We couldn’t decide on a color for the sitting room. Finally my husband and I, after much debate, 8 paint samples, and many trips to the local hardware store (shout out to Annie’s Ace for their help!) – we discovered the perfect shade called Blue Toile. Then more debate ensued: to high gloss or not to high gloss? After contacting friends and family with design and interior decorating backgrounds, we were still confused. Questions like “Can our 83 year old walls ever be perfect enough for high gloss?” to “What if we want to repaint it after and all millions of unknown paints that existed prior to us purchasing this house peel off?” Nevermind the fact that every single hardware store employee looked at me like I was crazy when I mentioned painting our living room in high gloss, a paint which seems reserved only for trim, bathrooms, and the great outdoors.
We turned to our friends on Facebook and Instagram and 97% of our friends warned us not to do it. Still, the glamour and dramatic appeal of high gloss called to me. So, after my husband sanded much of the wall, we went with a flat paint because all the research told us to and at the end of the day, I wanted the room painted.
All of this made me feel better about not going into a creative route for my full-time career and made me feel an extra appreciation for my friends and family who are designers, contractors, and architects. Oh, to deal with clients like me…
There’s a certain amount of uncertainty with everything and differing opinions. For a room, it’s what you and your family like, ultimately – that’s the color that should win.

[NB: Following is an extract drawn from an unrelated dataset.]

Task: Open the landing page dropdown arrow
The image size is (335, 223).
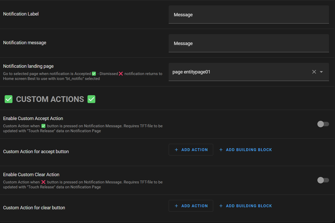Action: pos(321,72)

Not so for a website redesign.
For a website redesign, it’s what your members and users want and so much more. If only it were as simple as choosing a color or “look.” I was reminded of this again when perusing some of the recent responsive web designs within the association community. While designers seem to be moving in the right direction with designing for many devices, there’s one large area they’re missing: touch features. I was surprised to see homepages with photos and headers that were both lacking hyperlinks, instead forcing the visitor to move a mouse to a tiny hyperlink at the bottom of a block of text (which translates to mobile users having to pinch and zoom in with a fat finger to click a link). Here we have desktop computers now able to support touch screen and some designers & their clients are still out there designing for soon-to-be old school desktops, even while going responsive.
Are we truly designing for the user experience? Do we put as much thought and precision into designing “the experience” of our website as we do for areas of our houses and homes – each room serving a different experience and function?